Page excerpt:
[Imports-us] Fwd: Vermont, U.S. address import
Alex Hennings
blackboxlogic at gmail.com
Fri Oct 7 20:39:03 UTC 2022
If you want to hold foreign keys, or a list of IDs you've processed, that
could be a file outside of OSM mapping e911ID => {elementType, elementID,
version}. I agree with everyone that foreign keys are not as reliable as
you'd want them to be. You'd need to fall back on fuzzy matching for most
things anyways. When looking for new records added to your data source, you
might just be able to filter on the e911 date_created field for rows added
since the last import.
You keep asking "why not put them in". It's really down to what OSM is for:
"verifiable facts about the real world". A wikidata tag is something that a
data consumer could use, the ID's you're looking at are only useful for a
data editor, and only in narrow conditions. The downside of having them is
clutter. Makes the data larger. Every time a human makes a change they need
to work around another piece of trash. It can confuse mappers who don't
know what to do with that tag (merging an address with a building, where
does that tag go).
But "clutter" isn't *that* bad, and if you really want to do it, don't let
anyone tell you otherwise. You're the one volunteering massive amounts of
your time for a public good.
> "But RapiD puts these IDs in"
As far as I can tell the people who made and maintain RapiD have never
attempted to meet the expectations of the community. RapiD doing something
is not a reason to follow suit. I think it's some combination of Esri and
facebook? Example <https://github.com/facebookincubator/RapiD/issues/98>.

Given problem 1: Revise the address import thread from the words "You keep asking" through "a public good.", swapping "clutter" for "mess" throughout.

Extracted entries:
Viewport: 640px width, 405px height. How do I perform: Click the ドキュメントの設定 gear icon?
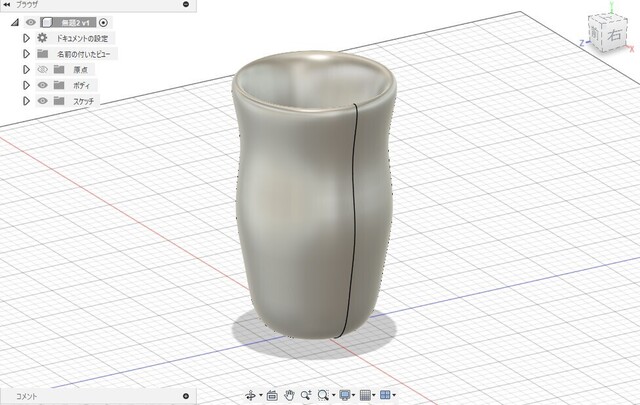[43, 37]
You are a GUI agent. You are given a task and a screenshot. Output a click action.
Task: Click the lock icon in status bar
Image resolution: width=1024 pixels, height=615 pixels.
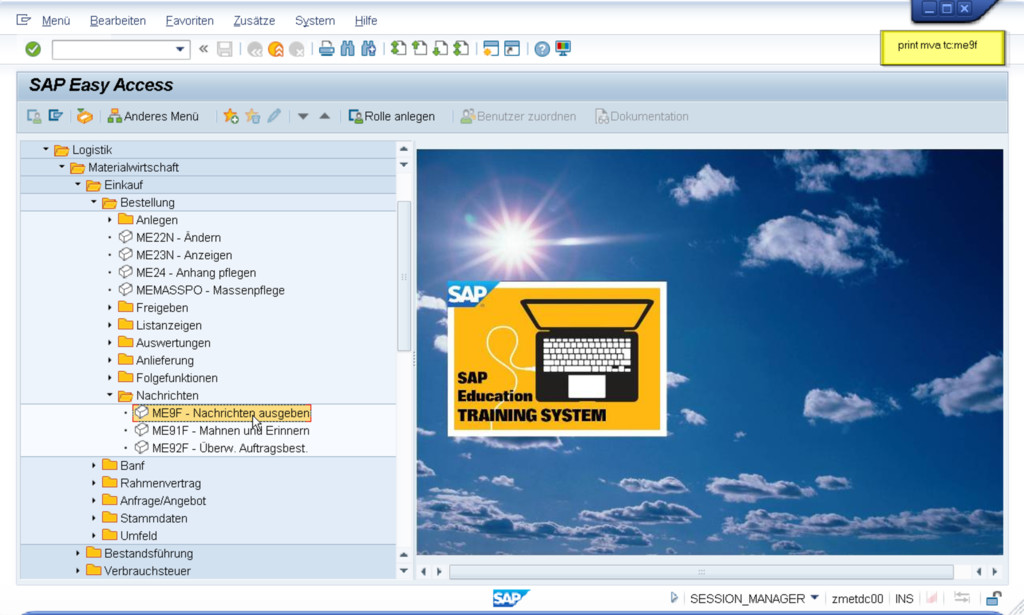[x=993, y=598]
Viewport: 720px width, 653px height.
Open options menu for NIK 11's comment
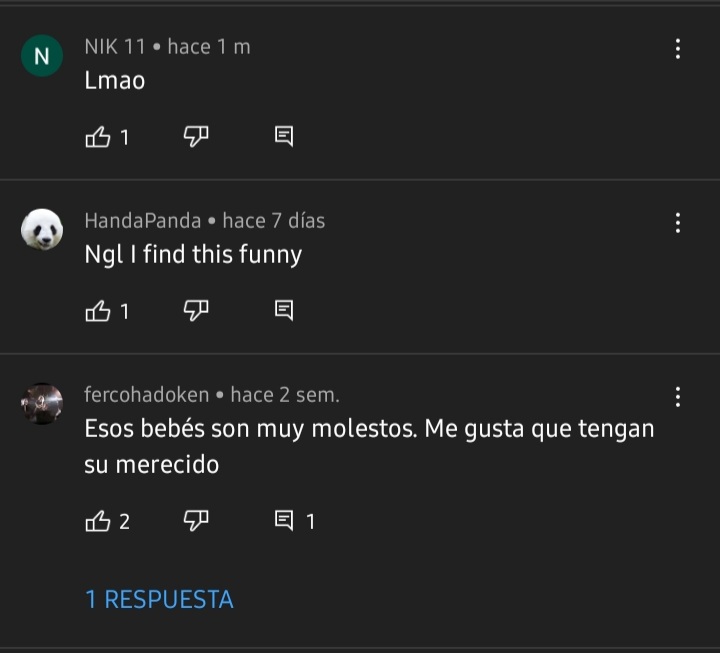678,49

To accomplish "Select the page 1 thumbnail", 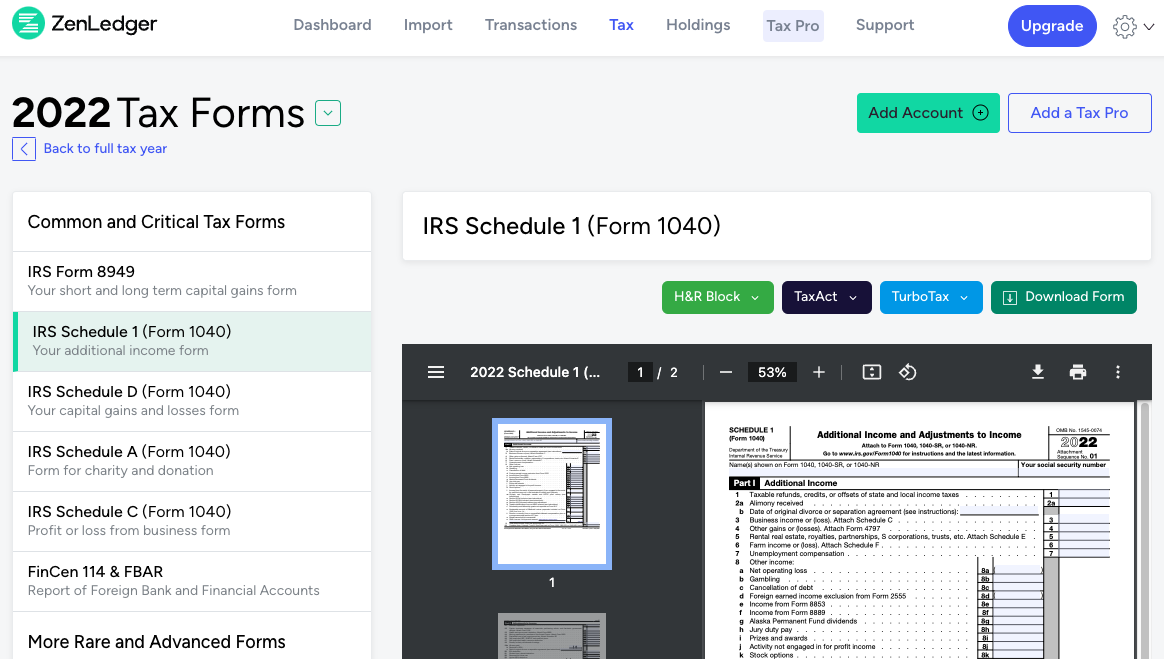I will (x=551, y=493).
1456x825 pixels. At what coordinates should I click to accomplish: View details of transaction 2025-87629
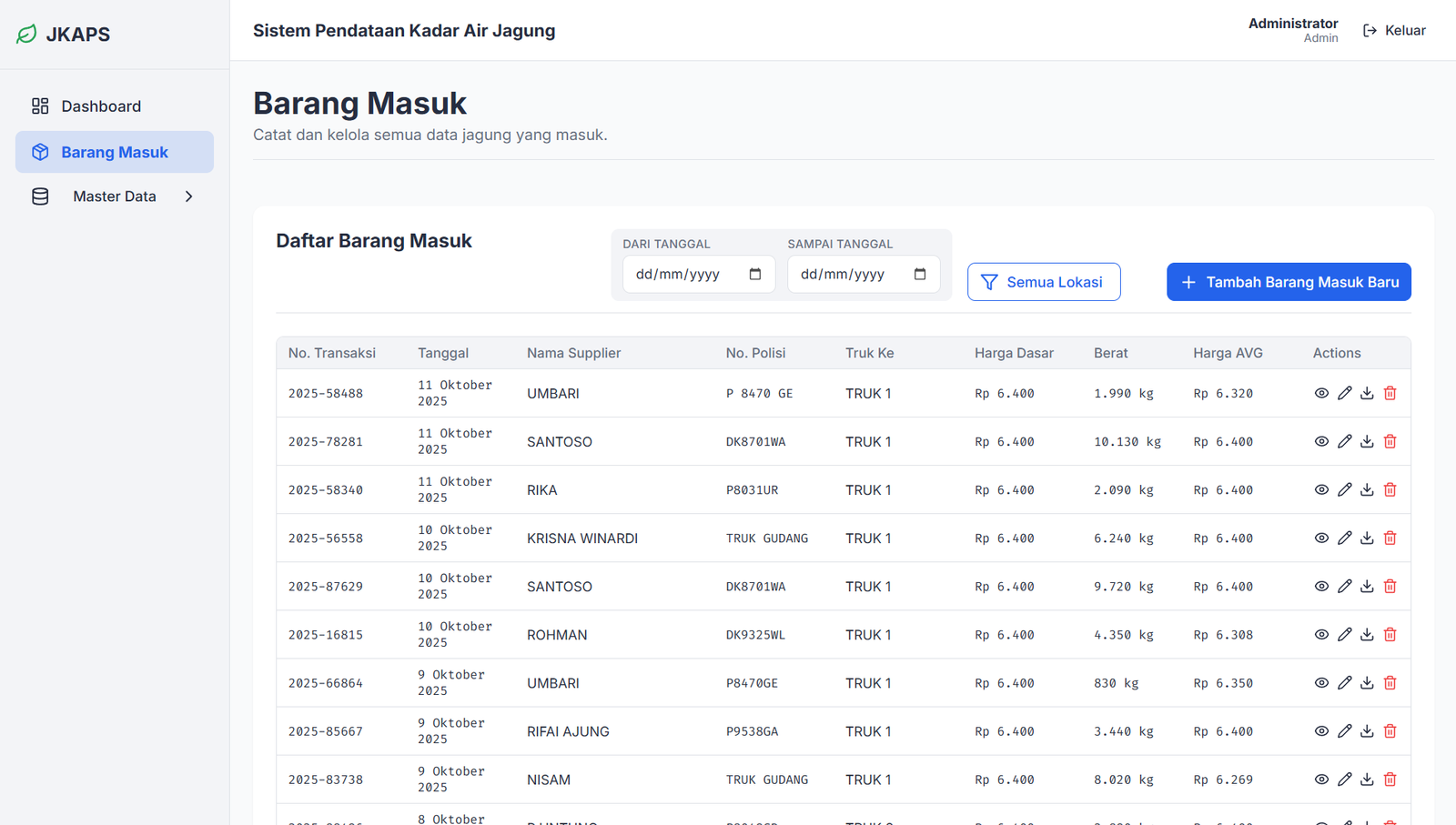(1321, 586)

Given problem 2: Gather each line of the records that contains the string "height".

Complete output 1:
You keep asking "why not put them in". It's really down to what OSM is for:
"verifiable facts about the real world". A wikidata tag is something that a
data consumer could use, the ID's you're looking at are only useful for a
data editor, and only in narrow conditions. The downside of having them is
mess. Makes the data larger. Every time a human makes a change they need
to work around another piece of trash. It can confuse mappers who don't
know what to do with that tag (merging an address with a building, where
does that tag go).
But "mess" isn't *that* bad, and if you really want to do it, don't let
anyone tell you otherwise. You're the one volunteering massive amounts of
your time for a public good.

Complete output 2:
Viewport: 640px width, 405px height. How do I perform: Click the ドキュメントの設定 gear icon?
Image resolution: width=1024 pixels, height=615 pixels.
Viewport: 720px width, 653px height.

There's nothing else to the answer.